[Data records — start]
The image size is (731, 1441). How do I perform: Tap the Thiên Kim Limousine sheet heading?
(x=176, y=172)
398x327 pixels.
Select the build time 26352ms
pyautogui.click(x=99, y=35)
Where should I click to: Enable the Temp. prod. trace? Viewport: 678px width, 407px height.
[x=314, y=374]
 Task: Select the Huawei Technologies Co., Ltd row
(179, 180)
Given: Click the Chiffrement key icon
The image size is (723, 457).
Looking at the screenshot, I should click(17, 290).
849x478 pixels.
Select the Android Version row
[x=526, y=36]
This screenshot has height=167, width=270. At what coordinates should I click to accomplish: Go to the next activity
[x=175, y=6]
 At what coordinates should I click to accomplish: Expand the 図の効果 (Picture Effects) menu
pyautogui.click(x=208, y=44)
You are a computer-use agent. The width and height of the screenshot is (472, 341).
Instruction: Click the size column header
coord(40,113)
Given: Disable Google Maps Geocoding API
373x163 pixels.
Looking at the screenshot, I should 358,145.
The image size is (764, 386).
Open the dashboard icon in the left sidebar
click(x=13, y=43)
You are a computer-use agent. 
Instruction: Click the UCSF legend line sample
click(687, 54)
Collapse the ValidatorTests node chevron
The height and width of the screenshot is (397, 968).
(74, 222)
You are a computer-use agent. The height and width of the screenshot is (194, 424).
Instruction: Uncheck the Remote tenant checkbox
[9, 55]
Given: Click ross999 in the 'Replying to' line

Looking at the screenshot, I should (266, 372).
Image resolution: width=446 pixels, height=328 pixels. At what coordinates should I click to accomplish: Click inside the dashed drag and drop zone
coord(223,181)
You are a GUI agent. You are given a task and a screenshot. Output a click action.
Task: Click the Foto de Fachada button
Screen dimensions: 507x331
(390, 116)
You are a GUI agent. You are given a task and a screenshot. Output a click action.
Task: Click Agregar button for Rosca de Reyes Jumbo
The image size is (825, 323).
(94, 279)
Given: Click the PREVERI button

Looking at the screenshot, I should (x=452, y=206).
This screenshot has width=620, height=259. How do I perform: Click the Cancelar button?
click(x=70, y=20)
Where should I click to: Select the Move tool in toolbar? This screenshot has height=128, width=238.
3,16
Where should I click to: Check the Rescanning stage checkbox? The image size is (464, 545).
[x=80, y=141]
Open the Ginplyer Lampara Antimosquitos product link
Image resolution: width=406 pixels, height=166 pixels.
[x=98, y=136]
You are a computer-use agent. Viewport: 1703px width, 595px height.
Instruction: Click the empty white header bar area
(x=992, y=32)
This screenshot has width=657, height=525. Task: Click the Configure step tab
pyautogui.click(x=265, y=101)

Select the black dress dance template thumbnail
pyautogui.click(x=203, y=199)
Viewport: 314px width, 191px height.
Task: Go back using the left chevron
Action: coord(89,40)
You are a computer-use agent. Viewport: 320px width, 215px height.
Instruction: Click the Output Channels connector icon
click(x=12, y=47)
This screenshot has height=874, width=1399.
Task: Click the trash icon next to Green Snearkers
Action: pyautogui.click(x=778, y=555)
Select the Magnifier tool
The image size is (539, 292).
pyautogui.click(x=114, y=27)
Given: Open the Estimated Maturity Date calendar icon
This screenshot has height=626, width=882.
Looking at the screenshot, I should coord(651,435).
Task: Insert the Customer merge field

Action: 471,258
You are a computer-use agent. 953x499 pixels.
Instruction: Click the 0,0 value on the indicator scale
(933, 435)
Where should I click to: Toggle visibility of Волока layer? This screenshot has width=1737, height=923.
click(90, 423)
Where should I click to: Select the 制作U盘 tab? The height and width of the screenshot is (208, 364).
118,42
[Data records — finish]
* About this task
Please return every line of the records above that contains the word "computer".

* The completed task
You are a computer-use agent. The width and height of the screenshot is (472, 341).
You are a computer-use agent. 
You are a computer-use agent. The height and width of the screenshot is (194, 424).
You are a computer-use agent. Viewport: 1703px width, 595px height.
You are a computer-use agent. Viewport: 320px width, 215px height.
You are a computer-use agent. 953x499 pixels.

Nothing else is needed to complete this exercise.